StochasticWeatherGenerators.jl
A Julia package to define, fit and generate from Stochastic Weather Generators (SWGs).
Stochastic Weather Generators
Stochastic Weather Generators (SWGs) are statistical models designed to simulate realistic sequences of weather variables, such as rainfall or temperature, by capturing key statistical properties observed in training data. SWGs are calibrated to reproduce important features like spatial and temporal correlations, frequency and intensity of extremes, and seasonal patterns. Simply put, they are like random number generators but for weather data.
SWGs are used to assess climate variability and change, especially for analyzing rare or extreme events. They provide synthetic weather data for driving impact models in fields such as hydrology, agriculture, ecology, energy, and insurance, enabling robust risk assessments under current and future climate scenarios.
For more background, see the IPCC note on weather generators.
Difference with climate models
Climate models are based on physical principles, relying on partial differential equations (PDEs) to simulate the dynamics of the atmosphere, oceans, and land surfaces. These models discretize the entire Earth into a grid and solve for many variables (e.g., temperature, pressure, humidity) at each grid point.
- This approach is computationally intensive and typically very slow, especially for generating large ensembles or long time series.
- Climate models often struggle to accurately reproduce rare or extreme events due to limitations in spatial resolution and the complexity of underlying processes.

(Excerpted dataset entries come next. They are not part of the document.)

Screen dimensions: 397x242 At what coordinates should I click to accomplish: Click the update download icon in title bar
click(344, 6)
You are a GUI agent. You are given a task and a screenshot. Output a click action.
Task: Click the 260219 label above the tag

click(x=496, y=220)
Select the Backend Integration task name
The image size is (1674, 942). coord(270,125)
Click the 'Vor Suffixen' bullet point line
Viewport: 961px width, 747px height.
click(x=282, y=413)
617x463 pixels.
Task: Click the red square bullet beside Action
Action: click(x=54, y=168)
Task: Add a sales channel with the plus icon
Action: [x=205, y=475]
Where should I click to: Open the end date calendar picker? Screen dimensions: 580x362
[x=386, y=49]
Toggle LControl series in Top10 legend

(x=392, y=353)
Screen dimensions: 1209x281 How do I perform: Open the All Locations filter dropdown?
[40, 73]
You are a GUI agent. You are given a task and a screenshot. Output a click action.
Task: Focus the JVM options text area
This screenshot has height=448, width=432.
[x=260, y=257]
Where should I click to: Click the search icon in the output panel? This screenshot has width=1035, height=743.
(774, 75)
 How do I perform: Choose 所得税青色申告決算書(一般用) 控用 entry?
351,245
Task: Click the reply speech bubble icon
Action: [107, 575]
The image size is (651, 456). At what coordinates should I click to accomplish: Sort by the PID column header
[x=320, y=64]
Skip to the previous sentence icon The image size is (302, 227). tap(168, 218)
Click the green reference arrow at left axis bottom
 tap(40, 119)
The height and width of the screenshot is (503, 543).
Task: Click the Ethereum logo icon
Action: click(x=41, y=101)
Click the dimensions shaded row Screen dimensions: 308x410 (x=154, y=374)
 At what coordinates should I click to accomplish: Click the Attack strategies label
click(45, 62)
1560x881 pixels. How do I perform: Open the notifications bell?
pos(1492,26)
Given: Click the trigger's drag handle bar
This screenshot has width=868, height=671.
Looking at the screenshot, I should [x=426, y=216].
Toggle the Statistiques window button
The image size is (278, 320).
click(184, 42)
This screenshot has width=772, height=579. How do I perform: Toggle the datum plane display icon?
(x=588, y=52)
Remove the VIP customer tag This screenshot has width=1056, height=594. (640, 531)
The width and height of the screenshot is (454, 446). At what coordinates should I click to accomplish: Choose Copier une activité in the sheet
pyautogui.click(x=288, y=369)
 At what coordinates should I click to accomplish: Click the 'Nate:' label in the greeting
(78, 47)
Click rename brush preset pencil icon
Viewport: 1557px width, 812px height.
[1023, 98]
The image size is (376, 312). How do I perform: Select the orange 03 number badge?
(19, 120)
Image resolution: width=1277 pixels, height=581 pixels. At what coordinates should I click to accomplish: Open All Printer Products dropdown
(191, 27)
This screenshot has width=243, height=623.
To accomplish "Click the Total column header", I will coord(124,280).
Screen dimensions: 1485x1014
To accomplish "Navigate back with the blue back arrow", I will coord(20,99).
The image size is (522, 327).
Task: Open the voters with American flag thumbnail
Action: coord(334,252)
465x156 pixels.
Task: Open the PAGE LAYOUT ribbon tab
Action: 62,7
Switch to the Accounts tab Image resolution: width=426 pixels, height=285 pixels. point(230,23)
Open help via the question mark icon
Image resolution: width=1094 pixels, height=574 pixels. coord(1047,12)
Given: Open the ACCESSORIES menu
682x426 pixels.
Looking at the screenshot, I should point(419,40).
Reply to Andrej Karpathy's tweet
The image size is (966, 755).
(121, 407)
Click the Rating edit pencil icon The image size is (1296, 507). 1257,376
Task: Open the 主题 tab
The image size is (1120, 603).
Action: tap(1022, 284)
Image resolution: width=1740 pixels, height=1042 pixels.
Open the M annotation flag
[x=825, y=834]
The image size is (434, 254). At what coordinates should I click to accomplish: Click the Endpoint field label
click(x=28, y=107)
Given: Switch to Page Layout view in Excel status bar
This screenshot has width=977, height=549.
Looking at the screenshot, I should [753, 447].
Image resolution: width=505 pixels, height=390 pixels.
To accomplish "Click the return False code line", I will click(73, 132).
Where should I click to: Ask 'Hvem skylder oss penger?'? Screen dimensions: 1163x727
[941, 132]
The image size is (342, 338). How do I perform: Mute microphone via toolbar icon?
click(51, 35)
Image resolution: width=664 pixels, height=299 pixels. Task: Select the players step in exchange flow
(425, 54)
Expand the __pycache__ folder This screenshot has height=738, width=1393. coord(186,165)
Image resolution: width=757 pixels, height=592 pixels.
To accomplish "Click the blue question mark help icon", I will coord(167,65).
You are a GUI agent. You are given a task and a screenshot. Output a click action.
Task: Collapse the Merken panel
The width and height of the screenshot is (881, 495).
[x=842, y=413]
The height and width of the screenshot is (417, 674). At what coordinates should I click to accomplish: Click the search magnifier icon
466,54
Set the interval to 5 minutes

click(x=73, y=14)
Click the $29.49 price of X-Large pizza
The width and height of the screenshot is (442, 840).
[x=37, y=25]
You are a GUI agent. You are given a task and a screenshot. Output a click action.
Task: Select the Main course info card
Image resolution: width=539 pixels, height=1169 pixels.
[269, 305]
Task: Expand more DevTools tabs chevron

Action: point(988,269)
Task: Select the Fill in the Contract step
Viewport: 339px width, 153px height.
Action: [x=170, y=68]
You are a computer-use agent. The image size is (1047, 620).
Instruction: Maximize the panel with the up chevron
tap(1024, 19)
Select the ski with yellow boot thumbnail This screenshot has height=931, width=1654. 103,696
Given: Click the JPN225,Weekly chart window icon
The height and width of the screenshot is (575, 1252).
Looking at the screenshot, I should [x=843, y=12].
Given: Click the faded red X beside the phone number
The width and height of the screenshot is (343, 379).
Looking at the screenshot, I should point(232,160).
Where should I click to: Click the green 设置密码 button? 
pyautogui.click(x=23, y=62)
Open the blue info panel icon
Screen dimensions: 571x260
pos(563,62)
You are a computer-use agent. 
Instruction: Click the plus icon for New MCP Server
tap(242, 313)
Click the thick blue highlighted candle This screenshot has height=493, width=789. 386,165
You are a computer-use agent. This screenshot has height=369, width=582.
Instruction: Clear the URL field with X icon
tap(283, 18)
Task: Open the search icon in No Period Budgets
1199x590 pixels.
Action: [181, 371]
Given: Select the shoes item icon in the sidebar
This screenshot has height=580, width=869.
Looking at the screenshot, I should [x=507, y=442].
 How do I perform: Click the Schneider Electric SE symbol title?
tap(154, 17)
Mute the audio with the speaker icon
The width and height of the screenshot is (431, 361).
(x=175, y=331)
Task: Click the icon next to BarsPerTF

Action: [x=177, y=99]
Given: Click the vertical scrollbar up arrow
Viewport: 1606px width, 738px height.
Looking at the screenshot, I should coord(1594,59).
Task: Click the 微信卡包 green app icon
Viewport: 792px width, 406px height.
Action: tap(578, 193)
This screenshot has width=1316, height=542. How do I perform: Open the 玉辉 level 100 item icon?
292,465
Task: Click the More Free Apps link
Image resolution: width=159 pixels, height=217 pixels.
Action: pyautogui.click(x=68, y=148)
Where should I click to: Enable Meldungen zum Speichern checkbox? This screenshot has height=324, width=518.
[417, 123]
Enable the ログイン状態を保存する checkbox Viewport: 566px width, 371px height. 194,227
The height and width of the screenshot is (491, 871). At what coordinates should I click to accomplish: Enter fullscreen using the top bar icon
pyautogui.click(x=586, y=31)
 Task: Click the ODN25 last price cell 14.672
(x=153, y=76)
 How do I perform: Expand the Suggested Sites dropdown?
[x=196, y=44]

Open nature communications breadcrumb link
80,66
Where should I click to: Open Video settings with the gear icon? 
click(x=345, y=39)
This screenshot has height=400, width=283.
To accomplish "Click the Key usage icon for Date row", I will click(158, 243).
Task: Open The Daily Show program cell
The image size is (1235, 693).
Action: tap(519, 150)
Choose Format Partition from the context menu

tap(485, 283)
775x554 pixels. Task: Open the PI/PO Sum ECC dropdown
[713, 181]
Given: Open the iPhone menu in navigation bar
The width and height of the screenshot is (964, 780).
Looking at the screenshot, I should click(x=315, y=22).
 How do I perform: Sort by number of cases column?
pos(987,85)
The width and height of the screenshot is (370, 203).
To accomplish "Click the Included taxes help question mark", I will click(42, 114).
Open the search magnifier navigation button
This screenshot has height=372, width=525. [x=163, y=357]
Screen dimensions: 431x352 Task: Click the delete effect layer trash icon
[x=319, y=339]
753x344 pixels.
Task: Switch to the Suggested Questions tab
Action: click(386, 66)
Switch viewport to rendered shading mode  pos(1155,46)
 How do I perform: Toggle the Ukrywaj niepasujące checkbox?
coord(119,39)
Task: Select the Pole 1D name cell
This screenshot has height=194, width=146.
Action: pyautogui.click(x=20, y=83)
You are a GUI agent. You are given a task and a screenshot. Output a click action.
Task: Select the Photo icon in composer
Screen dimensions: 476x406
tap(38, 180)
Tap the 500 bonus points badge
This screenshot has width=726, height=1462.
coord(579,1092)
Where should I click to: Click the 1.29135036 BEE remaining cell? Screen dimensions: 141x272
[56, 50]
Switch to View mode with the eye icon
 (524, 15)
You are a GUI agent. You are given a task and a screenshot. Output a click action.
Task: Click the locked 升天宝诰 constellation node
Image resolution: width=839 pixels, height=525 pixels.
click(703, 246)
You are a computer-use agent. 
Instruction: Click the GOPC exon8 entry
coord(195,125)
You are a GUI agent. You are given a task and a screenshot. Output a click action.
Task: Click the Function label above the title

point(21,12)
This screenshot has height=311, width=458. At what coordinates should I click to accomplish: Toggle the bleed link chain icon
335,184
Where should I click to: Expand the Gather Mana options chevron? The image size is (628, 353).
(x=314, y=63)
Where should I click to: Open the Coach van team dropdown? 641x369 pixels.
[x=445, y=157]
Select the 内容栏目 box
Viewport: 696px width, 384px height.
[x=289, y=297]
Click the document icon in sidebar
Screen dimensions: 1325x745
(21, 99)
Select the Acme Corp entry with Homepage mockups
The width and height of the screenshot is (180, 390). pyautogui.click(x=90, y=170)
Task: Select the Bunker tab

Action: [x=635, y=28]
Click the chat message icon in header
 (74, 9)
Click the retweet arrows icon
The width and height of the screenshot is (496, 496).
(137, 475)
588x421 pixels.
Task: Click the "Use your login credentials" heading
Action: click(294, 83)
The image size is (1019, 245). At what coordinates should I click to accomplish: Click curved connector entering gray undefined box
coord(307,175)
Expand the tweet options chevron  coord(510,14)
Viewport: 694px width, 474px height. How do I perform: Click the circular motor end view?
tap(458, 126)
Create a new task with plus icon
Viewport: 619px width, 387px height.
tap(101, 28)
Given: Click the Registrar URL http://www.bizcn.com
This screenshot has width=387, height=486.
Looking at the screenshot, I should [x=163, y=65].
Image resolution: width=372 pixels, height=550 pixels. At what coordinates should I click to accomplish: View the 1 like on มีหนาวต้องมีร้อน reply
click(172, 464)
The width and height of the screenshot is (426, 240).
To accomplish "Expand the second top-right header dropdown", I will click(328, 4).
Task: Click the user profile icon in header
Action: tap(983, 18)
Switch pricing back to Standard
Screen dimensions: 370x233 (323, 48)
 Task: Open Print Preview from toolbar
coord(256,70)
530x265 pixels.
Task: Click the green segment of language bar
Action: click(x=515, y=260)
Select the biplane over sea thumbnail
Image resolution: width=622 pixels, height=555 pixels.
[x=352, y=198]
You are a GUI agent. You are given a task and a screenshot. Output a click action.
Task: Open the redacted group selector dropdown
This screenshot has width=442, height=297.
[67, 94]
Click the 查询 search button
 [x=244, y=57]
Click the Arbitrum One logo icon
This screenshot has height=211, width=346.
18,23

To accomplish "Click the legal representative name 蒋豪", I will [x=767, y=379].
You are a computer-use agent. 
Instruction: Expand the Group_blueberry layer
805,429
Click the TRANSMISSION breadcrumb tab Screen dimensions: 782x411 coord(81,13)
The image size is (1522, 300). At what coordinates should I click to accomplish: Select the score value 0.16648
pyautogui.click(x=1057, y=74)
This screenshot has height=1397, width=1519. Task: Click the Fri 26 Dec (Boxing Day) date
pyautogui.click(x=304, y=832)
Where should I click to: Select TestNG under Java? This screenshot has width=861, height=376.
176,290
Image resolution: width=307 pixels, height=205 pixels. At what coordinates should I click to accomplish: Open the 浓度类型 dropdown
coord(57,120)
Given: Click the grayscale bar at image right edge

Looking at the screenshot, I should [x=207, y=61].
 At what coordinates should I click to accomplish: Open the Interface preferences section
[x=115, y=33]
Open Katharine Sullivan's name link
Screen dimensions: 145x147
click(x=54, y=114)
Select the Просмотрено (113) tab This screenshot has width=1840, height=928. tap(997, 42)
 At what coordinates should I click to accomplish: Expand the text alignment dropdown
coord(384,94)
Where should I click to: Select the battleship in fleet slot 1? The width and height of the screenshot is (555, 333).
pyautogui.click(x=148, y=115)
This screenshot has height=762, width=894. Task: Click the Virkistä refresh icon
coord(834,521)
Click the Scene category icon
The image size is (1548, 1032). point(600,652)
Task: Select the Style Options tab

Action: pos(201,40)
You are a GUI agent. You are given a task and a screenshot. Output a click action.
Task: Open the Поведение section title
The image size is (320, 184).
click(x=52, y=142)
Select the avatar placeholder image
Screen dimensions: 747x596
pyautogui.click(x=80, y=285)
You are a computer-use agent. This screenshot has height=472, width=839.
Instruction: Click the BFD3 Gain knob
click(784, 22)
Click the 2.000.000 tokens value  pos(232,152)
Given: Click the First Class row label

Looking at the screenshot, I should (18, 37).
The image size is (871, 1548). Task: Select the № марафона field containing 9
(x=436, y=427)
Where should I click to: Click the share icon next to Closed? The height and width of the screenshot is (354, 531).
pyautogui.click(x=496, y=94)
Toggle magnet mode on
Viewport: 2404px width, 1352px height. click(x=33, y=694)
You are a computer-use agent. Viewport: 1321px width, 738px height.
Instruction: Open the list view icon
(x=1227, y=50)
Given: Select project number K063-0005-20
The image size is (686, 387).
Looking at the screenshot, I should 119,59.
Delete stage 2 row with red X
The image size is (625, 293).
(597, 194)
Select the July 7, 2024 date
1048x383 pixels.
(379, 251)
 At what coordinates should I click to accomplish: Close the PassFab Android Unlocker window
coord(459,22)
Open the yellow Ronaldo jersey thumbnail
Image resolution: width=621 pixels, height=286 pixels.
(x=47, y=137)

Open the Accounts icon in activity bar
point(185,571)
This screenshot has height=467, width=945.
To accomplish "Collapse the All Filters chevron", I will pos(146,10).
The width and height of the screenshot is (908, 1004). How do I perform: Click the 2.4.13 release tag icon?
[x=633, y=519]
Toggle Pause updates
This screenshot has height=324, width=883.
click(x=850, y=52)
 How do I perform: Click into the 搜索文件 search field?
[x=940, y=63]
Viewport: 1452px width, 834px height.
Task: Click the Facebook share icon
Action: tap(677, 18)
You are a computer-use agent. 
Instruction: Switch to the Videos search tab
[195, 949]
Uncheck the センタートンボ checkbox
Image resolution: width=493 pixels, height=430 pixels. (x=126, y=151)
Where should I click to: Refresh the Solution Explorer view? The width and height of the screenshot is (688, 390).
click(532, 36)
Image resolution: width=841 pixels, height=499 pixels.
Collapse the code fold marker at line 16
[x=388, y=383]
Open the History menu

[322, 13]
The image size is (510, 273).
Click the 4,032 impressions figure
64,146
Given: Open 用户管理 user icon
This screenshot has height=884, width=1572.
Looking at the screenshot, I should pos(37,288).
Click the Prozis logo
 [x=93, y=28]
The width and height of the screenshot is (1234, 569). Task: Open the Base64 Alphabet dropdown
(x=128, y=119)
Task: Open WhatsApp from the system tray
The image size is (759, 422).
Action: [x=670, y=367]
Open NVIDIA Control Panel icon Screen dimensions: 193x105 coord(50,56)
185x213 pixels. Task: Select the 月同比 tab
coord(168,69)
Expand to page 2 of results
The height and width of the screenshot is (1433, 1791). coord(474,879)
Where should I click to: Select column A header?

These models are essential for understanding long-term climate trends, feedback mechanisms, and interactions between different components of the Earth system. They are used for climate projections, scenario analysis, and understanding the impacts of climate change. In particular, simulations from these models are used in the IPCC reports. In Julia there is the CliMA organization that is building a new Earth system model.
In contrast, Stochastic Weather Generators provide a fast and flexible way to generate synthetic weather sequences only for a few variables of interest and for the desired spatio-temporal resolution making them suitable for impact studies.
Models
Currently, the package offers a few models:
The daily multisite rainfall SWG WGEN model proposed in (Wilks, 1998) and (Srikanthan and Pegram, 2009)
The daily multisite rainfall SWG SHHMM model proposed in the (Gobet et al., Sep 2024) paper. This SWG relies on a "Seasonal Autoregressive Hidden Markov Models" (SHMM) with interpretable hidden states.
Some seasonal models HMM, AR(1), rain amounts, ..., are available as a package extension with the package SmoothPeriodicStatsModels.jl. This means that to use these models, this package must also be installed and loaded. Seasonal models are models with yearly periodic parameters. For now, the parameters are transformations of trigonometric functions with arbitrary degree. This allows fitting all the data at once instead of fitting each month/season independently. This is useful for small datasets with high variability, e.g., rainfall data.
The possibility to add stations to the SHMM and variables with respect to the hidden states. In particular, a multisite SWG with 5 weather variables (Rain, Temperature Max, Temperature Min, Evapotranspiration, Solar Irradiance) was tested. The structure of the added variables is very simplistic but does the job for the proof of concept. See the associated tutorial in the documentation.